Problem description => Pull out each line of the material below that contains the word "Open".

═══ Provided data

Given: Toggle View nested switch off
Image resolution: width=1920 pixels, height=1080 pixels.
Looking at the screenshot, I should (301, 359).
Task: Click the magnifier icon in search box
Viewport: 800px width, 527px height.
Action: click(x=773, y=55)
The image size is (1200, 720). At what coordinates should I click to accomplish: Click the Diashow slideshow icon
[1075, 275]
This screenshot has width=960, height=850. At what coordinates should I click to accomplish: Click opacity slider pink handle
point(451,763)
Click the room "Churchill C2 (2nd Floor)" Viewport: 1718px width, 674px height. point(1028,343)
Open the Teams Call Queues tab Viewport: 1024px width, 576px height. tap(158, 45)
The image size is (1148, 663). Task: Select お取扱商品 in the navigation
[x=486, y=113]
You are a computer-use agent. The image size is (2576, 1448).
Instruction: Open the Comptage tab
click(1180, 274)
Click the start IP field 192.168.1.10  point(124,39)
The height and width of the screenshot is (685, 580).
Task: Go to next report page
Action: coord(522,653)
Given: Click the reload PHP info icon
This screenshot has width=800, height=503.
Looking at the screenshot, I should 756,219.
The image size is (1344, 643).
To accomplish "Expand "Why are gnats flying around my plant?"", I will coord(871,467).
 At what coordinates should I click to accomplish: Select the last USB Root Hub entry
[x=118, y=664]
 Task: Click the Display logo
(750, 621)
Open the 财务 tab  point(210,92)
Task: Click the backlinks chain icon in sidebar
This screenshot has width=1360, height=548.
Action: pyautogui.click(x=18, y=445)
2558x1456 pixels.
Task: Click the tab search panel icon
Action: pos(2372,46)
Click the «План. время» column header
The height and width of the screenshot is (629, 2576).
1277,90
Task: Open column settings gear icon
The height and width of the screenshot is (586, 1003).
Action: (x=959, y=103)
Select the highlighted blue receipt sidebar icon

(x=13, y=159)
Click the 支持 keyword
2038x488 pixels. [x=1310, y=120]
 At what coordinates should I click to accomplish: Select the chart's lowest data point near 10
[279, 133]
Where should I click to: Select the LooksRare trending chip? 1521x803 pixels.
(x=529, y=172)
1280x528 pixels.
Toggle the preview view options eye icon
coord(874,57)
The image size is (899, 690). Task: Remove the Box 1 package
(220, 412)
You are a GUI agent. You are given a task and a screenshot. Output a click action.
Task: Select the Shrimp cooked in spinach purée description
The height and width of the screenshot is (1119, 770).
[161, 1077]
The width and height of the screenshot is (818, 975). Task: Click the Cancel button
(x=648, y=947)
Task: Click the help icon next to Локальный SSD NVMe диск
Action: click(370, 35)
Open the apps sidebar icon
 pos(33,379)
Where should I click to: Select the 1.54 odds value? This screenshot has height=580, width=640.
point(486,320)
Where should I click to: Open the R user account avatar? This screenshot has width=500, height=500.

══════

Full output =>
Open the Teams Call Queues tab Viewport: 1024px width, 576px height. tap(158, 45)
Instruction: Open the Comptage tab
Open the 财务 tab  point(210,92)
Task: Open column settings gear icon
Open the apps sidebar icon
Where should I click to: Open the R user account avatar? This screenshot has width=500, height=500.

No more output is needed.